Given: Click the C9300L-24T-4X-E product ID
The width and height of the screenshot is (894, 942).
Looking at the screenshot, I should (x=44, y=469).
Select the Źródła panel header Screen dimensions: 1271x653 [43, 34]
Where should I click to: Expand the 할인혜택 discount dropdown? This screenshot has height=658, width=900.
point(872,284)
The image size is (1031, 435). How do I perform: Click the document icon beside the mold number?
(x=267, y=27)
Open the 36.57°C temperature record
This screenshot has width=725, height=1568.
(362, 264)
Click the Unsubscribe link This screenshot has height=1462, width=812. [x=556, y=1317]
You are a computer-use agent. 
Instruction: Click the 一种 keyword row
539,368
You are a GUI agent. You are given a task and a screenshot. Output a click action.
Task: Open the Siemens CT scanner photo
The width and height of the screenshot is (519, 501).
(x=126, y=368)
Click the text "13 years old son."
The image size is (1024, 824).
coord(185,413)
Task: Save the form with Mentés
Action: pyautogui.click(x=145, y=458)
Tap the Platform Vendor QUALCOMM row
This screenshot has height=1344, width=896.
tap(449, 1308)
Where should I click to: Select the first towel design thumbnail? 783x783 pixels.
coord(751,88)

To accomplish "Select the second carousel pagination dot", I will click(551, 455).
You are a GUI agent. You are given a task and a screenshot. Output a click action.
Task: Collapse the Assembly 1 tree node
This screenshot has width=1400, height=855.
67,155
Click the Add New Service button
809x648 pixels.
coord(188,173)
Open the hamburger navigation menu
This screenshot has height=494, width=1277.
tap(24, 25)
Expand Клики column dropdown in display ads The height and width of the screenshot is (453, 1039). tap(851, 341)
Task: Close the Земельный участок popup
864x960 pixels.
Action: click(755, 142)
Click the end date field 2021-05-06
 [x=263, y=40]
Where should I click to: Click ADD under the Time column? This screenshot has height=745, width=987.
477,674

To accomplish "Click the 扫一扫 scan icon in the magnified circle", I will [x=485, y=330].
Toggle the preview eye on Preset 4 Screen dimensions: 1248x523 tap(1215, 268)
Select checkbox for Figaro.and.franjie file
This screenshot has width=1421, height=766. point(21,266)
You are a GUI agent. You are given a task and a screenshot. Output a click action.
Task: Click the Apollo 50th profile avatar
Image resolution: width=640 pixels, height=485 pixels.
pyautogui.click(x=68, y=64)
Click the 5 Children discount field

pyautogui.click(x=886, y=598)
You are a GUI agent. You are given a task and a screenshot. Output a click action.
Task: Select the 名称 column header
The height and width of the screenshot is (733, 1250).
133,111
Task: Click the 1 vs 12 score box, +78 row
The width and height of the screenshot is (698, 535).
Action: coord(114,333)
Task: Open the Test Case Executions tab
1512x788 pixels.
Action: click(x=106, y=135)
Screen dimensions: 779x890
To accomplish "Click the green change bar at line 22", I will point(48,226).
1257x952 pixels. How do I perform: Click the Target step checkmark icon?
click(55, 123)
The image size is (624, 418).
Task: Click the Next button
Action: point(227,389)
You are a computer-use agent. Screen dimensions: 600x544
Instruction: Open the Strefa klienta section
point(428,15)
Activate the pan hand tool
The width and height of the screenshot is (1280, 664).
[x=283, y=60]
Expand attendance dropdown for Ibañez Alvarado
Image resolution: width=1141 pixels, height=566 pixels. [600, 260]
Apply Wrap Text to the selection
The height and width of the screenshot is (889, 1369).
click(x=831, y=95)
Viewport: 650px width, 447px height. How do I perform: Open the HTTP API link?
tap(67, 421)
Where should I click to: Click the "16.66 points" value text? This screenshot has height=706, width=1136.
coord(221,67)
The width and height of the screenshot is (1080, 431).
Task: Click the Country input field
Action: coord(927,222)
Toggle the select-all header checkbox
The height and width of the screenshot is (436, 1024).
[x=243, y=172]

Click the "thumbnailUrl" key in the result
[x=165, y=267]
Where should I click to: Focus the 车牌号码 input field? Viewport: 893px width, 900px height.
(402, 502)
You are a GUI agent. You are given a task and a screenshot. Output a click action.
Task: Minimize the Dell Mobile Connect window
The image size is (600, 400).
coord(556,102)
—————
## Brief:
When a line in the records holds the string "dimensions", copy that line.

## Completed exercise:
Select the Źródła panel header Screen dimensions: 1271x653 [43, 34]
Toggle the preview eye on Preset 4 Screen dimensions: 1248x523 tap(1215, 268)
Screen dimensions: 779x890
You are a computer-use agent. Screen dimensions: 600x544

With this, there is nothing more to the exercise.